» INSTRUCTIONS FOR THE TASK: Here is a set of records. Copy them all exactly.

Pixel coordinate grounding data
--*--

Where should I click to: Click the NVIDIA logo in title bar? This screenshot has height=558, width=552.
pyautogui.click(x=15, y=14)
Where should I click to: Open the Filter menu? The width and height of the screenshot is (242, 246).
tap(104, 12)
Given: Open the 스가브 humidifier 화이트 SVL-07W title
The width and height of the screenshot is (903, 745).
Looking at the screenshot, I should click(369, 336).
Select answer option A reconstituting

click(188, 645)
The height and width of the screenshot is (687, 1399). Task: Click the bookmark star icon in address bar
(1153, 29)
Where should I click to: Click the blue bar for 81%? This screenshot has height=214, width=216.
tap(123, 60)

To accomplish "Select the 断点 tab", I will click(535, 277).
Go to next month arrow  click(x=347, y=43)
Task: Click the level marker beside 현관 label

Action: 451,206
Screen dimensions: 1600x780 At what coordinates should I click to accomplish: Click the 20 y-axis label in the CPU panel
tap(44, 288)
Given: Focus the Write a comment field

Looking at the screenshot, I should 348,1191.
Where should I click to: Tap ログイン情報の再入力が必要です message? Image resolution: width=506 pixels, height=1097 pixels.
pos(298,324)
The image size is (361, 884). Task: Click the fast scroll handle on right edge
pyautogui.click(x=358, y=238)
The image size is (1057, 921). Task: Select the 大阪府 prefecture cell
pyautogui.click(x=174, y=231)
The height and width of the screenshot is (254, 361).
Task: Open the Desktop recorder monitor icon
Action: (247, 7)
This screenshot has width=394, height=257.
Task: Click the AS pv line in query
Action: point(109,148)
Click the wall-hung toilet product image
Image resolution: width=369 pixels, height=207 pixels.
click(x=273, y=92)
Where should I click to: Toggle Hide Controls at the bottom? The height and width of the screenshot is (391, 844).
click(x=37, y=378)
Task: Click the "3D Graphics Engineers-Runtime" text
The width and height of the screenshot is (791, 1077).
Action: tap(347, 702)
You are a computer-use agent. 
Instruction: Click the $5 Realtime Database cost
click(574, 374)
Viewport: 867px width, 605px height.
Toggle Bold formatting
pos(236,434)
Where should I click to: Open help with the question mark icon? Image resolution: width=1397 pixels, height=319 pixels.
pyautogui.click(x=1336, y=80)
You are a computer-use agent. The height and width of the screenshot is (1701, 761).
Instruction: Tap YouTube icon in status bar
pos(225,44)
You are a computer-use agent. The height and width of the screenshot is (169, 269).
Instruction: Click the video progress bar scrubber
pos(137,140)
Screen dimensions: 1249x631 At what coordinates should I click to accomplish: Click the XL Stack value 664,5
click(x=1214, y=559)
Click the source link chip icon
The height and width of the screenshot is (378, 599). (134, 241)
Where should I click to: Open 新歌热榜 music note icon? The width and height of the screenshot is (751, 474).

--*--

» ANSWER FOR THIS EXERCISE:
Where should I click to: Click the NVIDIA logo in title bar? This screenshot has height=558, width=552.
pyautogui.click(x=15, y=14)
Where should I click to: Open the Filter menu? The width and height of the screenshot is (242, 246).
tap(104, 12)
Given: Open the 스가브 humidifier 화이트 SVL-07W title
The width and height of the screenshot is (903, 745).
Looking at the screenshot, I should click(369, 336).
Select answer option A reconstituting

click(188, 645)
The height and width of the screenshot is (687, 1399). Task: Click the bookmark star icon in address bar
(1153, 29)
Where should I click to: Click the blue bar for 81%? This screenshot has height=214, width=216.
tap(123, 60)

To accomplish "Select the 断点 tab", I will click(535, 277).
Go to next month arrow  click(x=347, y=43)
Task: Click the level marker beside 현관 label

Action: 451,206
Screen dimensions: 1600x780 At what coordinates should I click to accomplish: Click the 20 y-axis label in the CPU panel
tap(44, 288)
Given: Focus the Write a comment field

Looking at the screenshot, I should 348,1191.
Where should I click to: Tap ログイン情報の再入力が必要です message? Image resolution: width=506 pixels, height=1097 pixels.
pos(298,324)
The image size is (361, 884). Task: Click the fast scroll handle on right edge
pyautogui.click(x=358, y=238)
The image size is (1057, 921). Task: Select the 大阪府 prefecture cell
pyautogui.click(x=174, y=231)
The height and width of the screenshot is (254, 361).
Task: Open the Desktop recorder monitor icon
Action: (247, 7)
This screenshot has width=394, height=257.
Task: Click the AS pv line in query
Action: point(109,148)
Click the wall-hung toilet product image
Image resolution: width=369 pixels, height=207 pixels.
click(x=273, y=92)
Where should I click to: Toggle Hide Controls at the bottom? The height and width of the screenshot is (391, 844).
click(x=37, y=378)
Task: Click the "3D Graphics Engineers-Runtime" text
The width and height of the screenshot is (791, 1077).
Action: tap(347, 702)
You are a computer-use agent. 
Instruction: Click the $5 Realtime Database cost
click(574, 374)
Viewport: 867px width, 605px height.
Toggle Bold formatting
pos(236,434)
Where should I click to: Open help with the question mark icon? Image resolution: width=1397 pixels, height=319 pixels.
pyautogui.click(x=1336, y=80)
You are a computer-use agent. The height and width of the screenshot is (1701, 761).
Instruction: Tap YouTube icon in status bar
pos(225,44)
You are a computer-use agent. The height and width of the screenshot is (169, 269).
Instruction: Click the video progress bar scrubber
pos(137,140)
Screen dimensions: 1249x631 At what coordinates should I click to accomplish: Click the XL Stack value 664,5
click(x=1214, y=559)
Click the source link chip icon
The height and width of the screenshot is (378, 599). (134, 241)
Where should I click to: Open 新歌热榜 music note icon? The width and height of the screenshot is (751, 474).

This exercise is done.